• Syngué Sabour - Pierre de patience

    Un très grand film porté à bout de bras par une actrice merveilleuse qui mérite un prix d'interprétation.

    scénario: 18/20     technique: 18/20    acteurs: 18/20   note finale: 18/20

     

    Syngué Sabour - Pierre de patience

    Au pied des montagnes de Kaboul, un héros de guerre gît dans le coma ; sa jeune femme à son chevet prie pour le ramener à la vie. La guerre fratricide déchire la ville ; les combattants sont à leur porte. La femme doit fuir avec ses deux enfants, abandonner son mari et se réfugier à l'autre bout de la ville, dans une maison close tenue par sa tante. De retour auprès de son époux, elle est forcée à l'amour par un jeune combattant. Contre toute attente, elle se révèle, prend conscience de son corps, libère sa parole pour confier à son mari ses souvenirs, ses désirs les plus intimes... Jusqu'à ses secrets inavouables. L'homme gisant devient alors, malgré lui, sa "syngué sabour", sa pierre de patience - cette pierre magique que l'on pose devant soi pour lui souffler tous ses secrets, ses malheurs, ses souffrances... Jusqu'à ce qu'elle éclate !

    Quelque part au pied des montagnes de Kaboul, dans un quartier périphérique, alors que la guerre fait rage. On ne sait qui tire sur qui et à quelle période on est. L'important n'est pas là.
    A l'intérieur de sa modeste maison, une femme en charge de ses deux enfants en bas âge veille sur son mari inerte, plongé dans un coma profond, sourd au fracas des combats qui terrorisent tout le quartier. La vie – ou plutôt la survie – est une lutte quotidienne : le danger est proche, l'approvisionnement est complexe, d'autant que l'argent fond, les médicaments nécessaires au mari deviennent inaccessibles, même le porteur d'eau semble avoir du mal à franchir la ligne de front.

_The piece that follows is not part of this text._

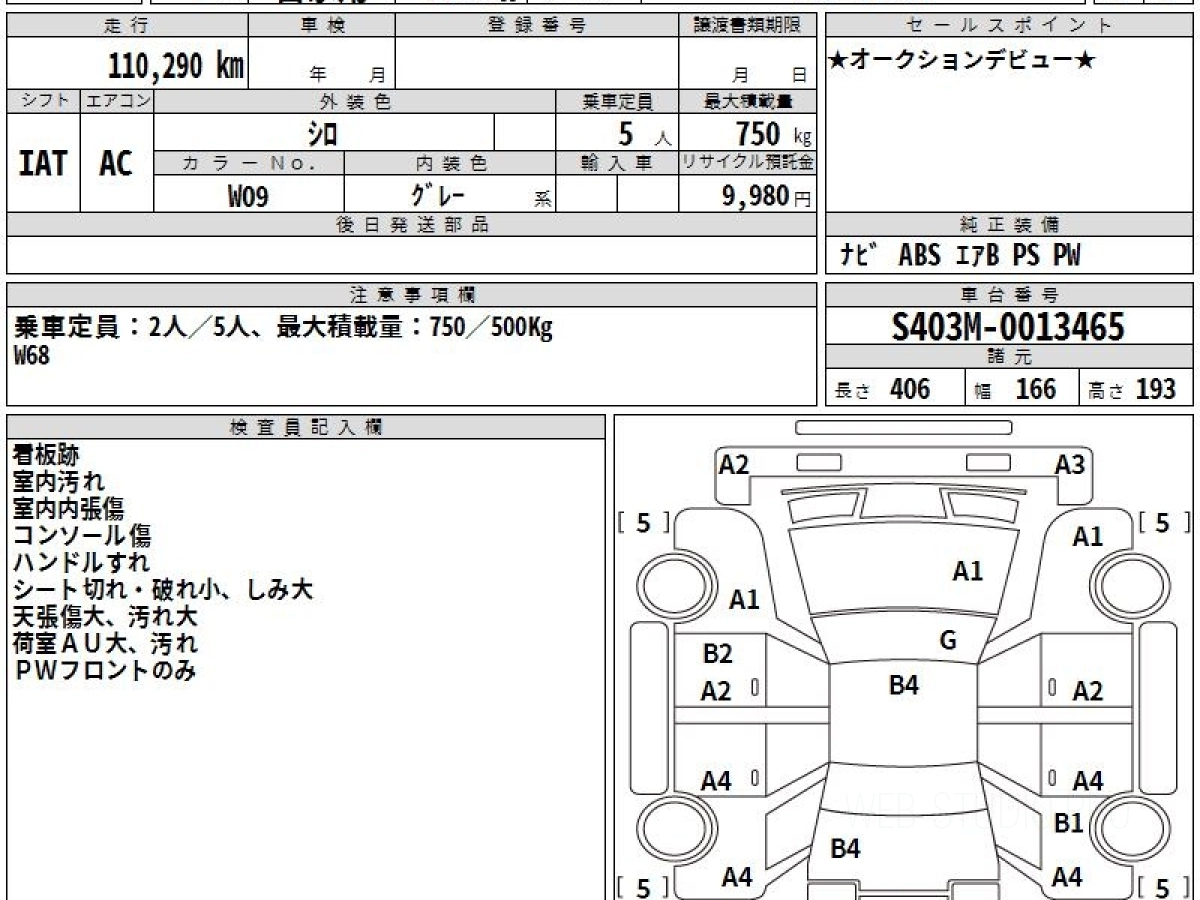The width and height of the screenshot is (1200, 900).
Task: Click the A3 damage mark at front corner
Action: click(1070, 465)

Et pourtant régulièrement la femme se revêt de sa burqa, silhouette anonyme parmi tous ceux qui souffrent de la guerre, et parcourt les rues pour trouver l'essentiel. Elle est seule pour affronter la situation. Elle a pour seule famille une tante, à l'autre bout de la ville.
    Mais l'essentiel de sa vie se passe dans cette chambre exiguë, avec cet homme entre la vie et la mort. Un homme à qui elle va parler, même s'il ne l'entend pas, justement parce qu'il ne l'entend pas. Des choses banales au départ, des mots de réconfort ou d'amour… Puis peu à peu, l'homme ne risquant pas de lui faire un quelconque reproche, les mots de la femme vont devenir confessions, secrets de plus en plus intimes, faisant sortir ainsi tout ce qui était depuis longtemps enfoui en elle, alors qu'elle était fille puis femme soumise aux paroles et aux diktats des hommes. Le mari réduit à l'impuissance va devenir sa pierre de patience, cet objet à qui, dans la tradition, on déverse tous ses secrets jusqu'à la saturation.

    La force du film d'Atiq Rahimi est de donner à entendre – et à voir – la parole et toute sa puissance libératrice, dans un pays où l'expression des femmes est muselée par le pouvoir des hommes. Parfois la mise en scène crée un contraste saisissant entre les mots et les images : comme quand la femme caresse tendrement le visage de son mari et qu'elle lui chuchote : « qu'une balle perdue puisse t'achever ! ». Et bientôt la parole libérée va s'accompagner de la libération du corps. Vous verrez comment le scénario introduit habilement cette évolution du personnage…
    Le récit qui faisait l'objet du roman d'Atiq Rahimi, Prix Goncourt 2008, est d'une richesse folle et rend compte de toute la complexité, à travers le destin de cette femme, de la société afghane. Mais le film, remarquablement adapté avec l'aide de Jean Claude Carrière, sait se délivrer de l’œuvre littéraire pour dérouler un langage cinématographique qui joue des ambiguïtés du récit avec une caméra extrêmement mobile, caressant littéralement le corps de la femme, créant un mouvement qui contraste avec l’exiguïté de l'unité de lieu.

    Signalons pour terminer que le film ne serait pas ce qu'il est sans l'interprétation habitée de la sublime Golshifteh Farahani (déjà admirée dans À Propos d'Elly, Si tu meurs, je te tue…), qui déploie toutes les facettes du personnage, de la soumission et du fatalisme à la sensualité la plus éclatante.


  • Commentaires

    1
    VERTIGO 04
    Lundi 18 Mars 2013 à 14:05

    Je suis en total accord avec l'appréciation que vous faites de ce film ainsi que pour sa notation. A voir absolument !!!!!!!!!!!!